All of us have had awkward moments in our lives. Whether it was with a situation on the job, with a partner or spouse, a good friend, or even a stranger, we know what it feels like inside when something is weird between us and another person. Being comfortable in your own skin might alleviate such awkwardness because in such moments you’d have the ability to recognize that you are acting just as the moment calls for.
There are tons of books out there that propose to help you be more spiritual, or feel more connected to God or to the sacred, or even to the universal spirit that abides among us, or to connect with mystery and/or nature. What they have in common is a thrust to get you to feel connected to yourself and the creative spirit that lies within you. Being comfortable in your own skin is a similar experience.
A book that I’m reading, The Body Keeps the Score, by Bessel van der Kolk, M.D., is about how past traumas prevent us from being our true lives by keeping us trapped in past, often unknowingly. My sense is that most of us have some form of traumatic experience in our history that we need liberation from. Similarly, we hope that our spiritual practices will help us overcome this difficult history.
Dr. van der Kolk offers even more specific ways that you can become comfortable in your own skin. I share these because I believe they align with the outcome of much spiritual practice. You might say that your spiritual practice ought to help you figure out how to do these things. Here are the keys:
(1) finding a way to become calm and focused,
(2) learning to maintain that calm in response to images, thoughts, sounds, or physical sensation that remind you of the past,
(3) finding a way to be fully alive in the present and engaged with the people around you, and
(4) not having to keep secrets from yourself, including secrets about the ways that you managed to survive.

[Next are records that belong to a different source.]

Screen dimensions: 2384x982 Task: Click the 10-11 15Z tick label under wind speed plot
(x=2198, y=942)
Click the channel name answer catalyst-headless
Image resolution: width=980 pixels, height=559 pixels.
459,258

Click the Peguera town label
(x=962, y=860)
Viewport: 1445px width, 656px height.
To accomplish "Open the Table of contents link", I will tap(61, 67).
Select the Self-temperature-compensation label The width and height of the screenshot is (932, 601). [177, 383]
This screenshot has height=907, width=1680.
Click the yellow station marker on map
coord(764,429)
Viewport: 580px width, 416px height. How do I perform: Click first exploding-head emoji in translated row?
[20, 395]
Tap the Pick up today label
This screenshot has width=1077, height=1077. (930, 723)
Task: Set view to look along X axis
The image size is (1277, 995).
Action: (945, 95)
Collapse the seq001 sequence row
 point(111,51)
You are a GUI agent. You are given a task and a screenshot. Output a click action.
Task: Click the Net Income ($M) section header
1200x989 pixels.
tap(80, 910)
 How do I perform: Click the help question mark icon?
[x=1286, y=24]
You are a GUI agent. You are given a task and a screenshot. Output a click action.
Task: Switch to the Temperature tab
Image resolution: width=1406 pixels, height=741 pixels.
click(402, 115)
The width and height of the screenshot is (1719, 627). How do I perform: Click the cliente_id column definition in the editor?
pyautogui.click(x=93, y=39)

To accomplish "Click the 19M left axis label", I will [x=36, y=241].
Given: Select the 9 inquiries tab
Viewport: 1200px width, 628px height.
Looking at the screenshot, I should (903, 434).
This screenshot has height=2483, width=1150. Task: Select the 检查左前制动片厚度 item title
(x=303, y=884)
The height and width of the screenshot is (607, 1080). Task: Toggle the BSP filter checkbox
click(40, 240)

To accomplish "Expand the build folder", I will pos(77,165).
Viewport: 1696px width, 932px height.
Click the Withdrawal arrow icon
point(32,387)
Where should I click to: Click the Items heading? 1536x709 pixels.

The key to getting to a place where each of these elements is in place is on-going practice. You may need to supplement your practice with other forms of help: professional counseling, spiritual direction, conversation with a trusted friend or relative, or conversation with a clergy person.
In addition to persisting, you need to find something that soothes your soul and offers you solace—even if only for a few moments. The more you do it, the longer the moments become. Eventually, you’ll find yourself discovering a personal refuge within yourself that allows you be yourself more fully on the outside, too.
I’ve been fishing a lot this spring and summer. Usually, I’m alone when I fish. Occassionally, I’m joined by my spouse, a friend, or someone in the vicinity of me. Either way, I get time to be with me—no cellphone, PC, book, or other distraction. I’m learning to be more comfy with myself with each cast. This is a liberating experience. Fishing has become a spiritual practice for me.
I’ve concluded that almost any ongoing action or activity can become a spiritual practice—as long as it induces in you a deep encounter with your self or God/nature, cultivates personal growth, and ultimately helps you engage in community. That’s pretty wide open, my friends.
You can make much of what you already do into your spiritual practice. You don’t need anyone’s permission or approval, just do it. Be intentional. Allow yourself to be free as you do it.
Whatever you decide, stick with it. Don’t quit. Keep going until the real you shows up.